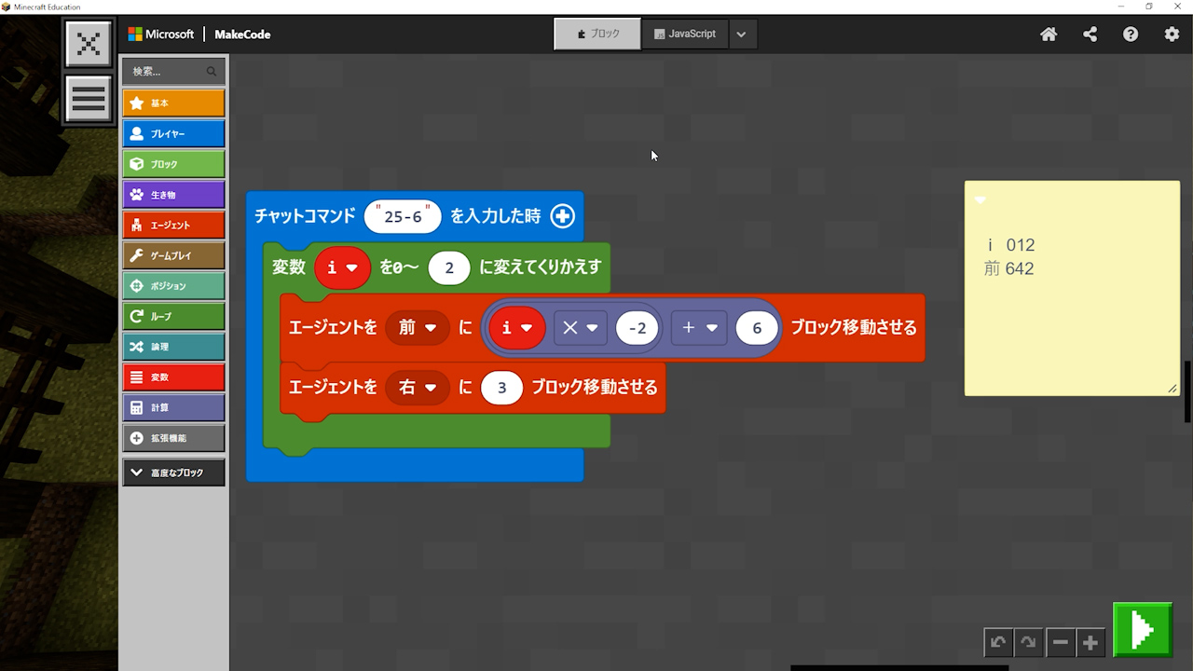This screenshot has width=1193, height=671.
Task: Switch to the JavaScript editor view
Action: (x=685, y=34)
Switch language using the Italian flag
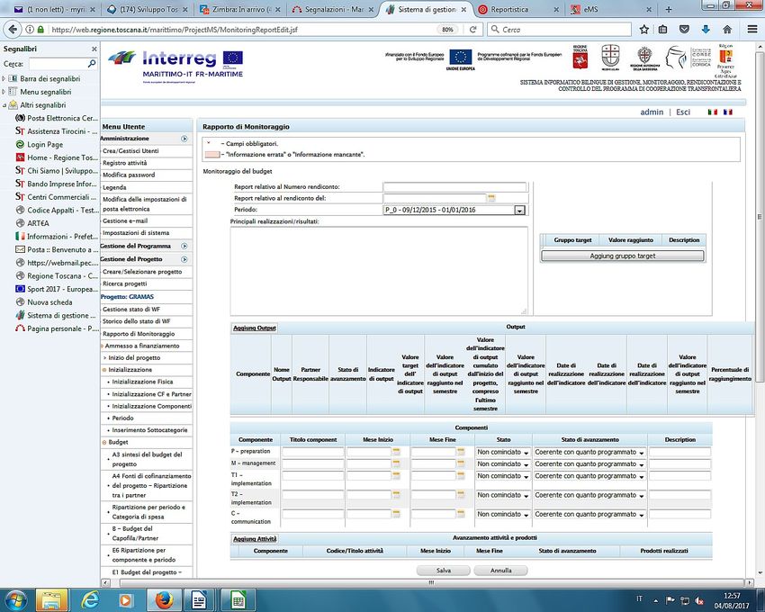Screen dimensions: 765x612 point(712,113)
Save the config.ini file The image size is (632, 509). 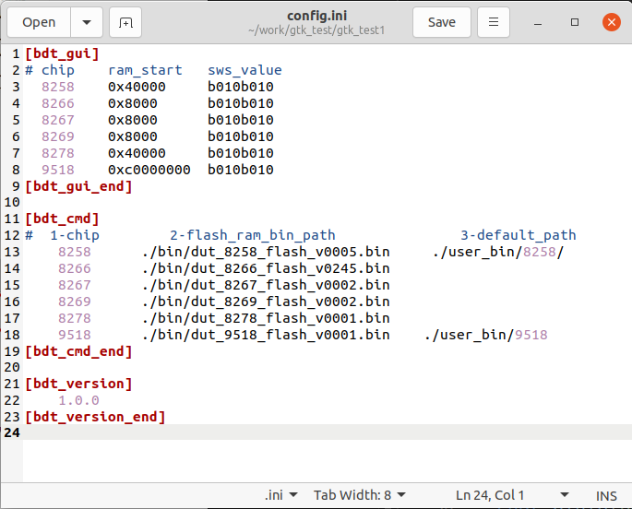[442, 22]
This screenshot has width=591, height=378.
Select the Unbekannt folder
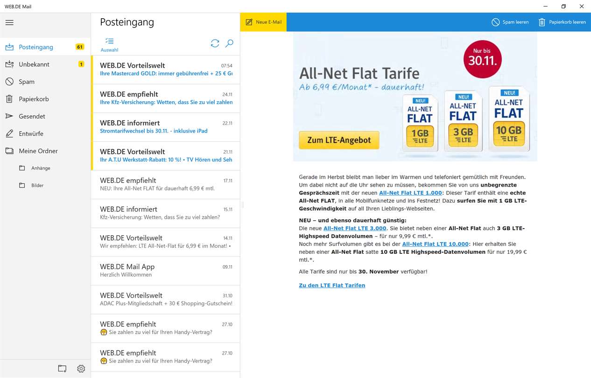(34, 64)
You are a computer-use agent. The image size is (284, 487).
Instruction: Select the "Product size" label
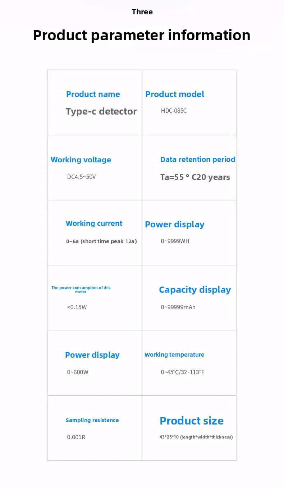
+ + + + +
Task prompt – Exact copy, pictures excluded: print only the lines from the line containing "Select the Unbekannt folder" through the end of the records.

Response to this exercise –
Select the Unbekannt folder
(34, 64)
You are a computer-use agent. The image size is (284, 487).
Instruction: Select the "Product size" label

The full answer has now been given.